(Provided data Opens)

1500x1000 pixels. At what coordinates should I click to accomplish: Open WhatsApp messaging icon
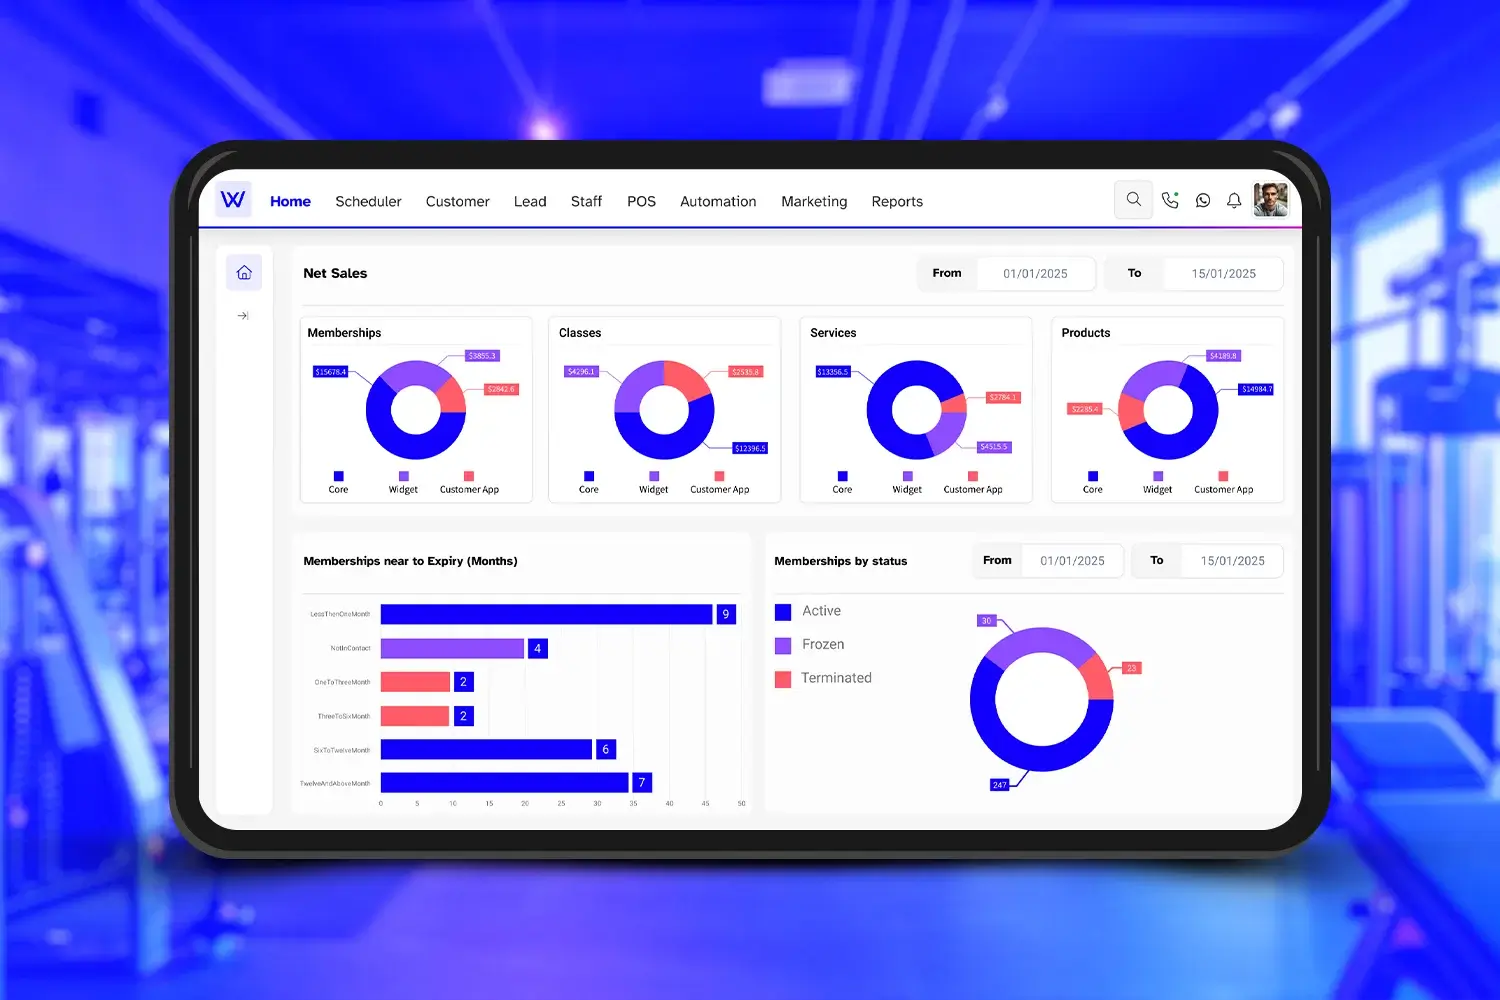coord(1202,200)
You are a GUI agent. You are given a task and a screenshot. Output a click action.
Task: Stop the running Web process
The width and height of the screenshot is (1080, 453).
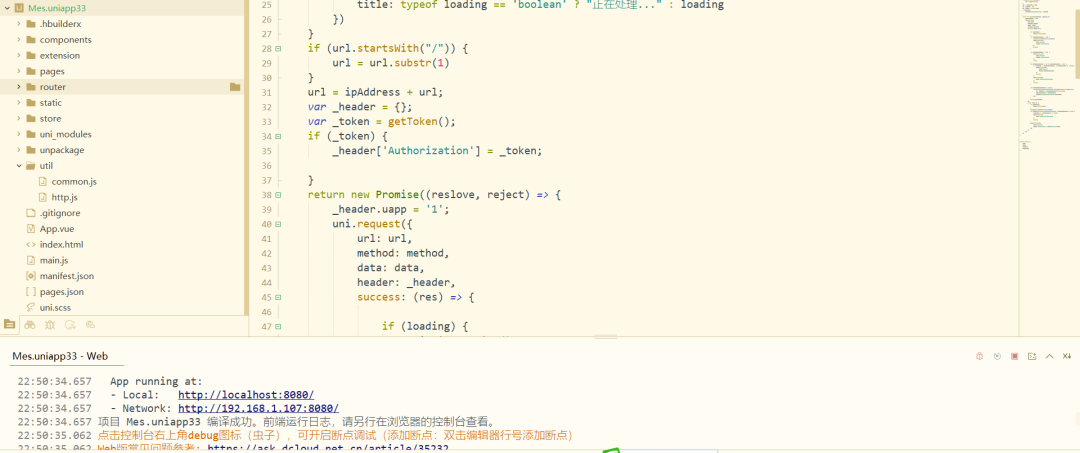click(1014, 356)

(Provided data Closes)

Required action >> From the line that contains "The width and" through the last line of the listing, copy each line exactly; both end lines stay in, and pictures stay out.

Your solution >>
The width and height of the screenshot is (1080, 453).
click(1014, 356)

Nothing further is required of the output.